• The problem
From first line to last, transcribe the listing exactly and skip any image.

• Data to use
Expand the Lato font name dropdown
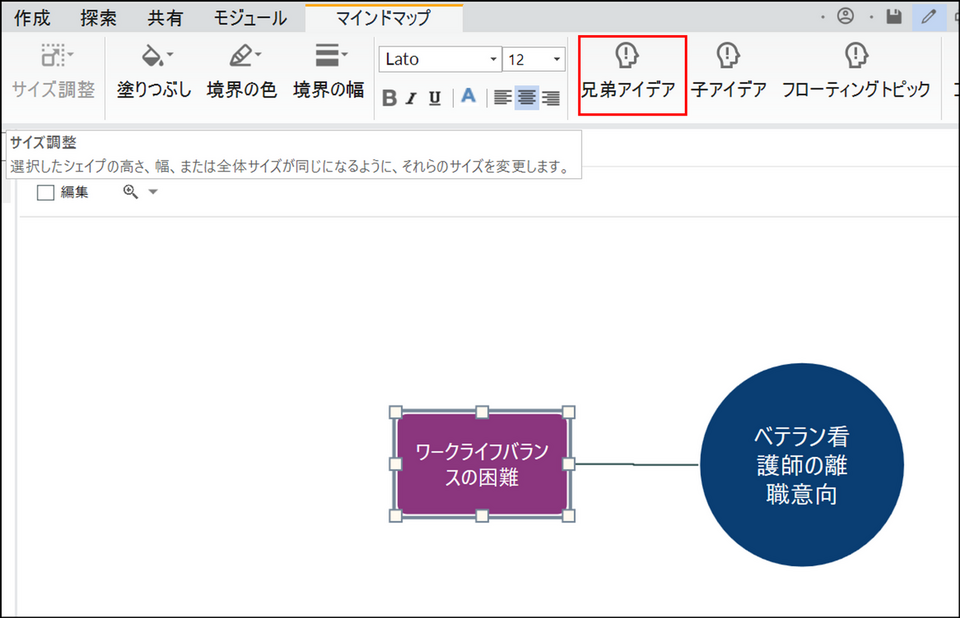The image size is (960, 618). tap(493, 59)
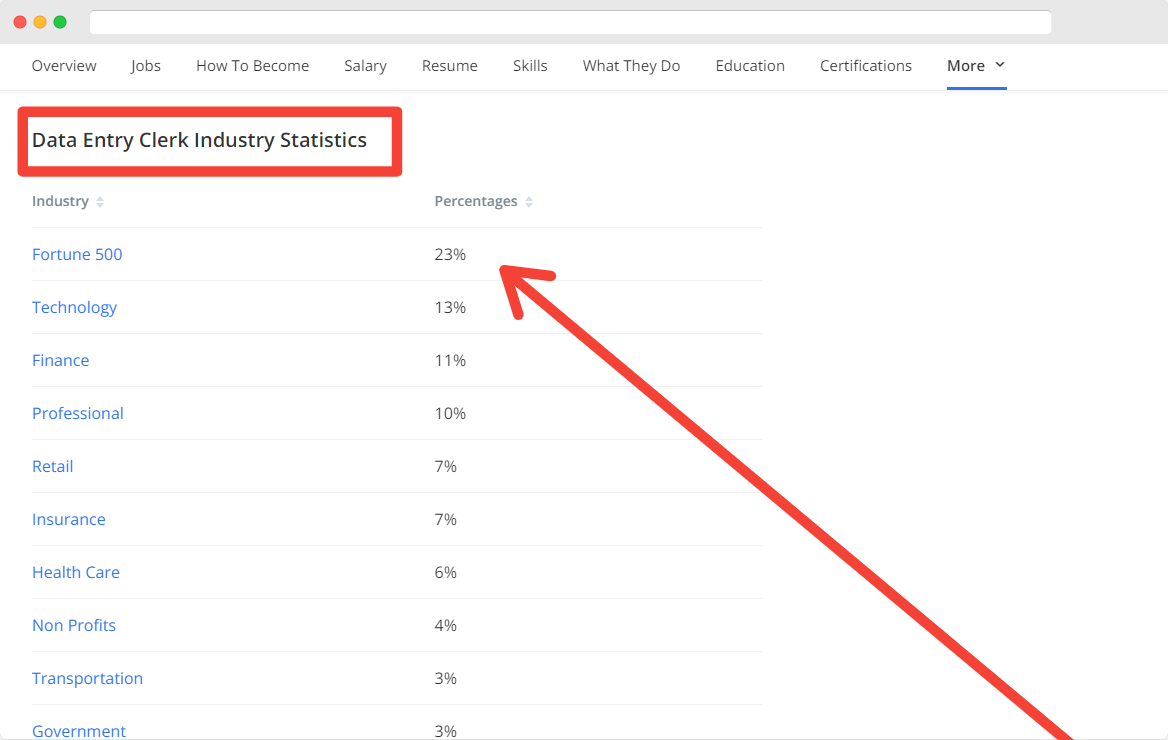Sort table by Percentages column icon
Screen dimensions: 1168x740
coord(529,202)
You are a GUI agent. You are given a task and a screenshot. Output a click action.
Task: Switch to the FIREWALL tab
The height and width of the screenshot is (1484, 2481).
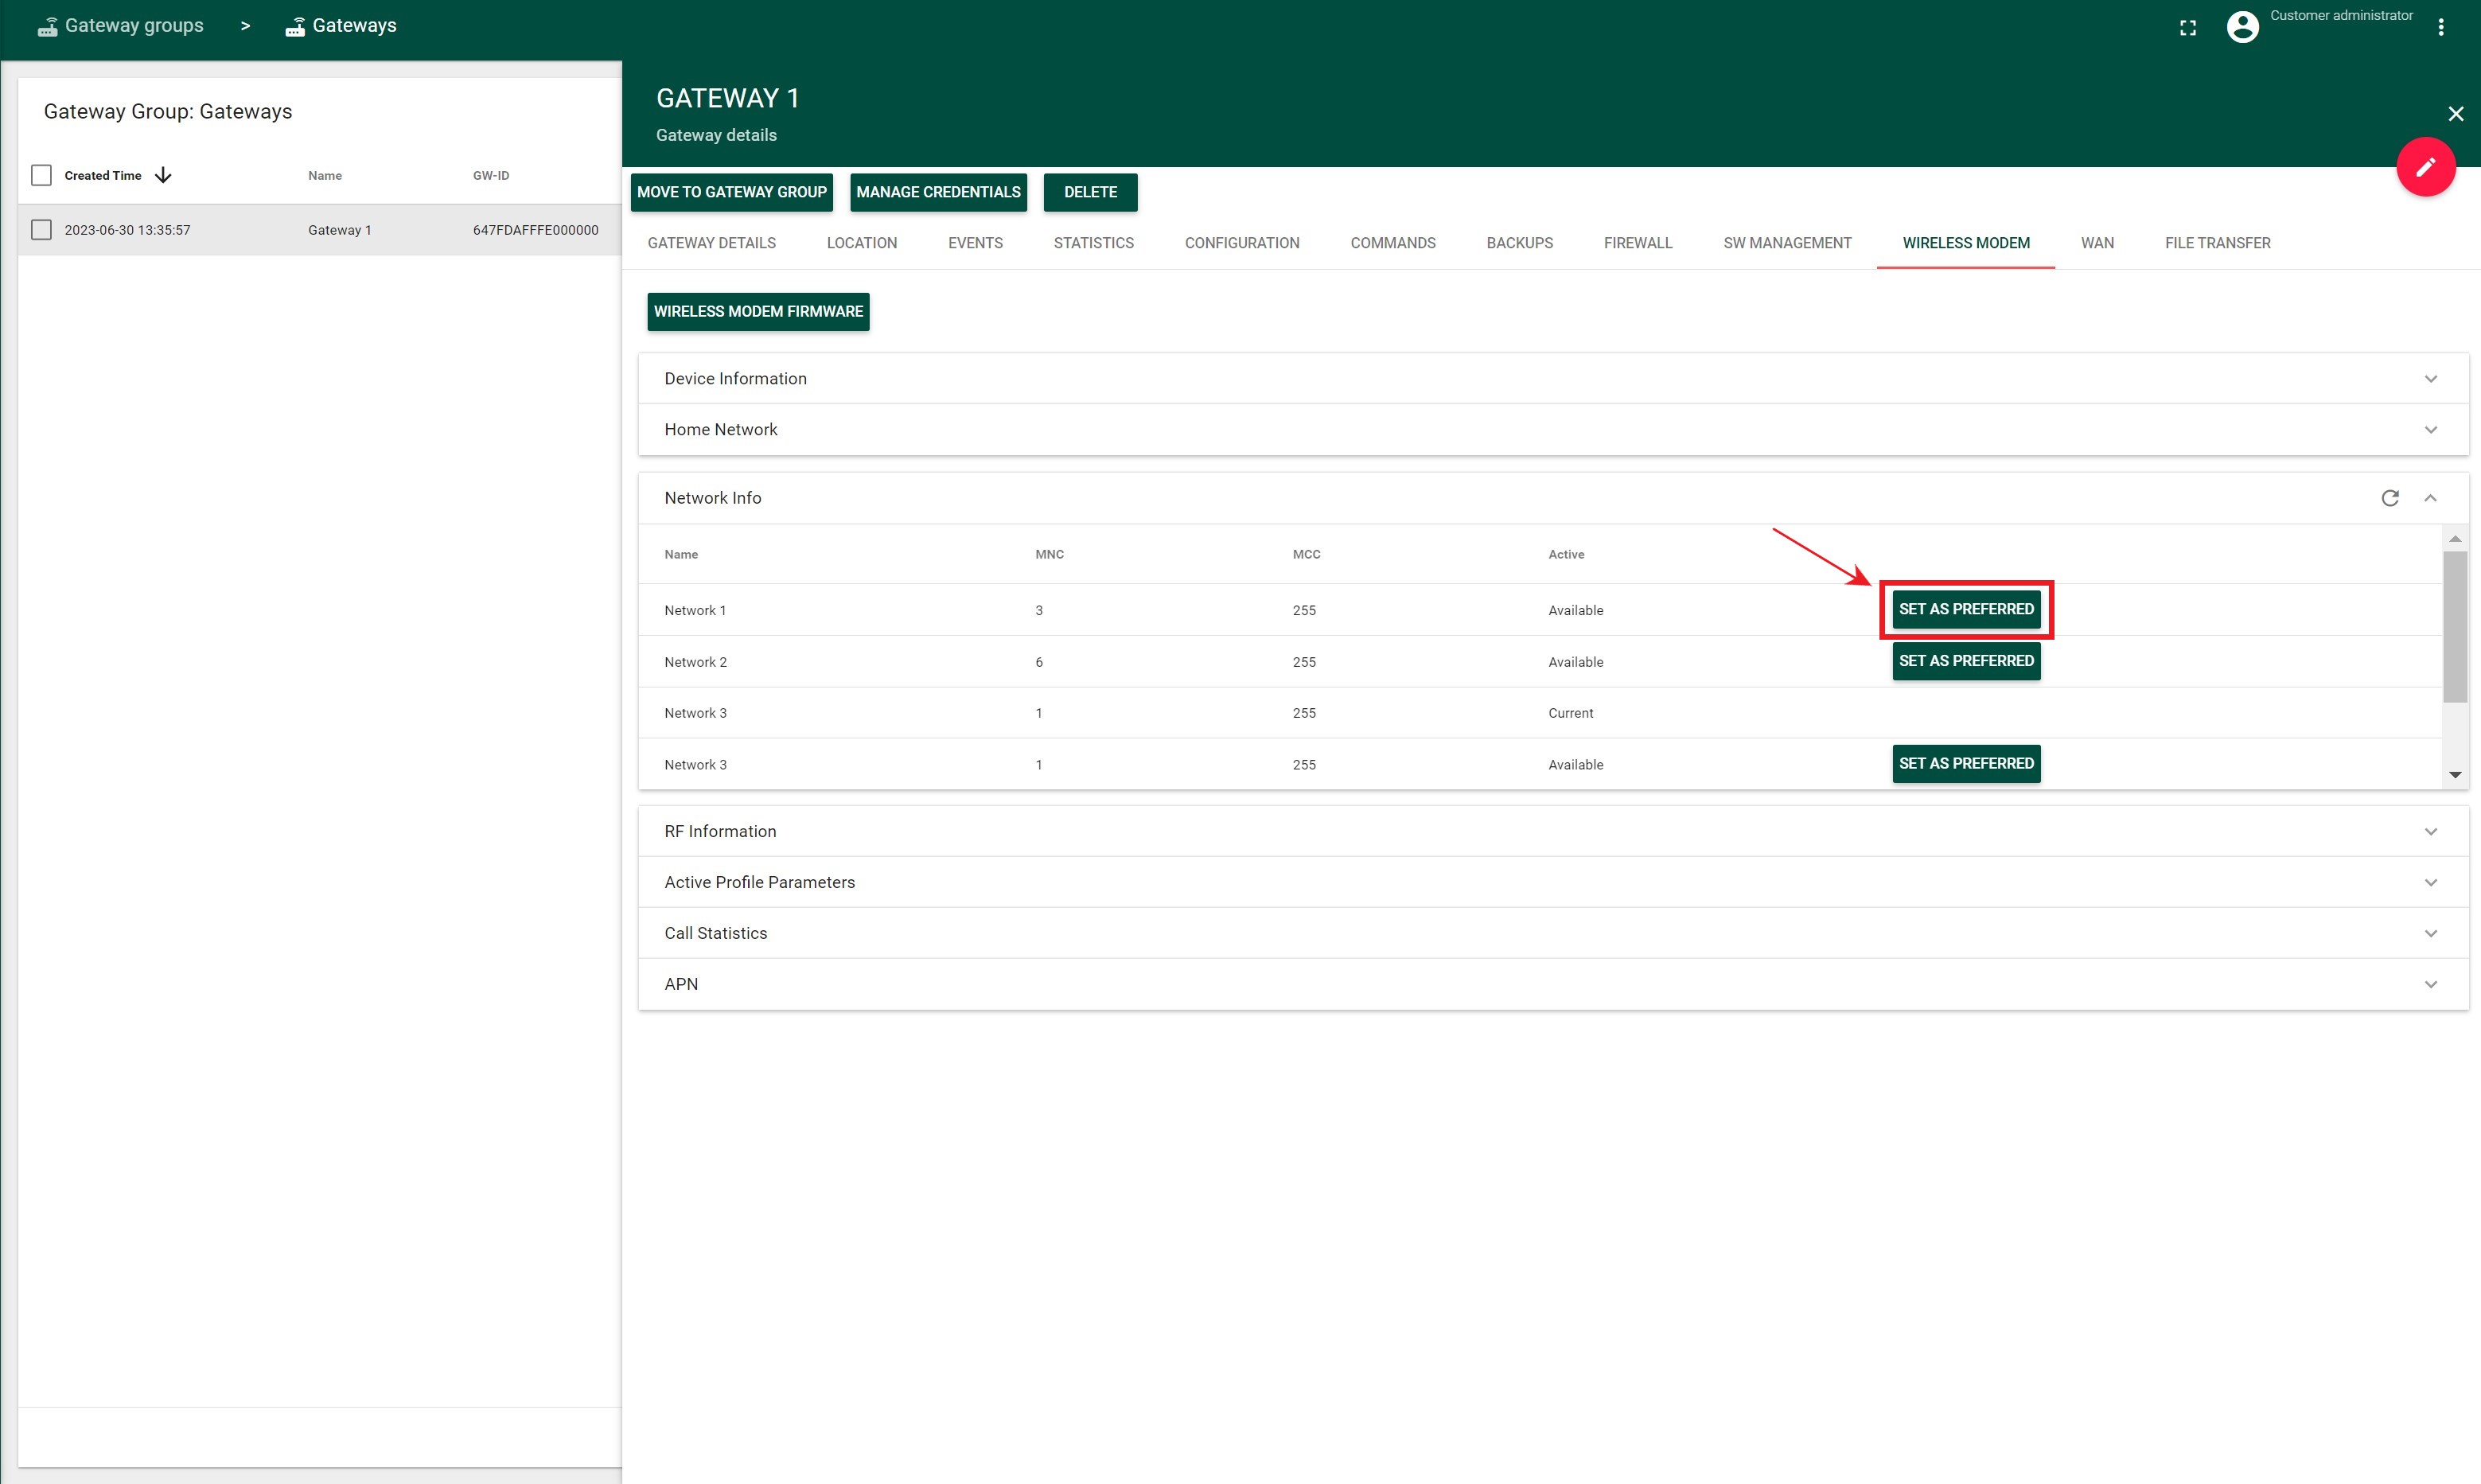1637,242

• Response
Expand the Lato font name dropdown
The image size is (960, 618). tap(493, 59)
Sort table by Percentages column icon
Screen dimensions: 1168x740
coord(529,202)
You are a GUI agent. You are given a task and a screenshot. Output a click action.
Task: Switch to the FIREWALL tab
The height and width of the screenshot is (1484, 2481).
1637,242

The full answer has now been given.